[Supplied data — start]

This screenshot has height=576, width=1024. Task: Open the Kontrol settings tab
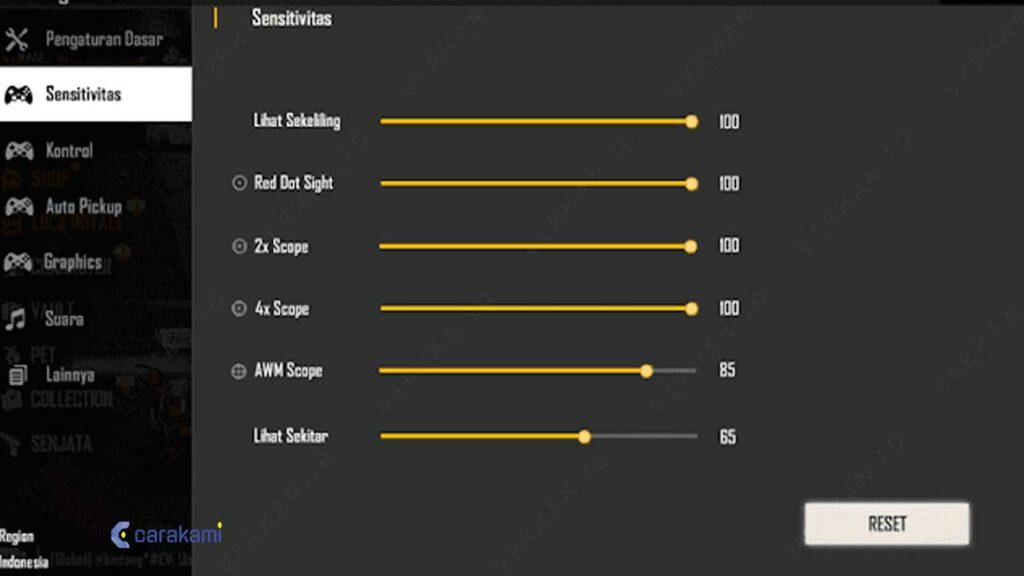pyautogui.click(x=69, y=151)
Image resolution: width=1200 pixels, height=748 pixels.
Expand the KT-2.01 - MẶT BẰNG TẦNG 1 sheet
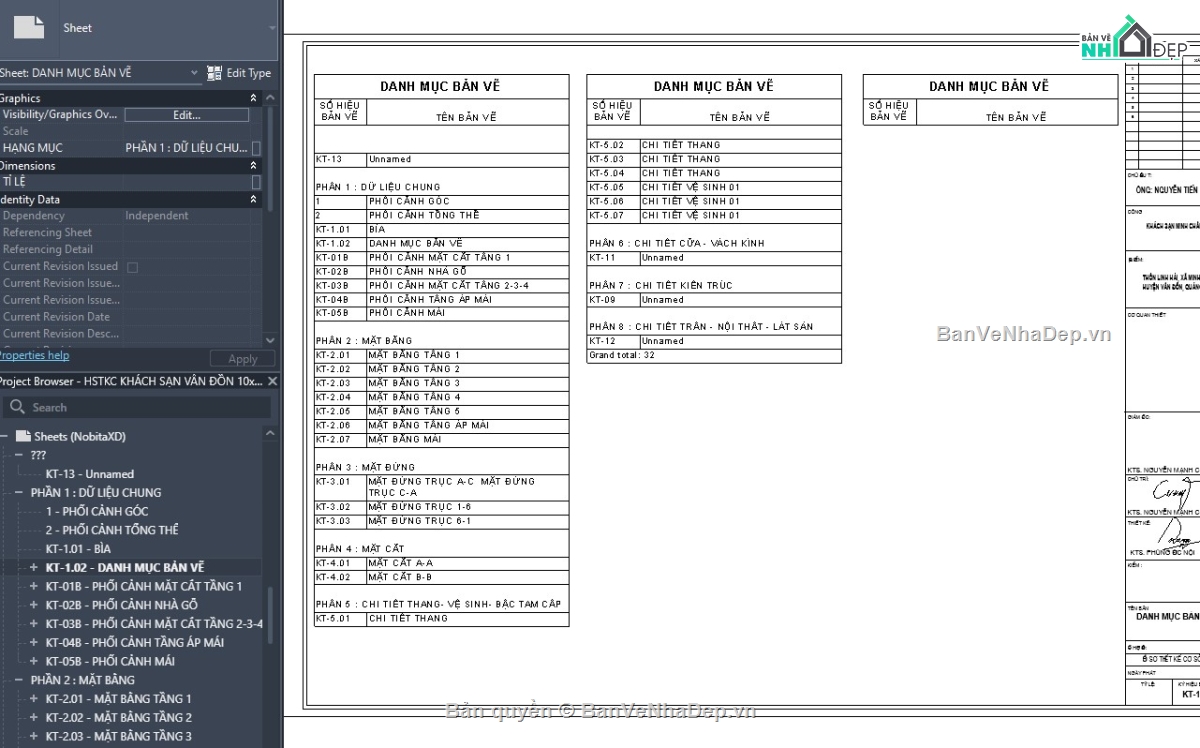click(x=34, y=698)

[Supplied data — finish]

_Problem_
Output each of the lines above exactly, apart from the images.

_Exercise output_
This screenshot has height=576, width=1024. Task: Open the Kontrol settings tab
pyautogui.click(x=69, y=151)
Image resolution: width=1200 pixels, height=748 pixels.
Expand the KT-2.01 - MẶT BẰNG TẦNG 1 sheet
click(x=34, y=698)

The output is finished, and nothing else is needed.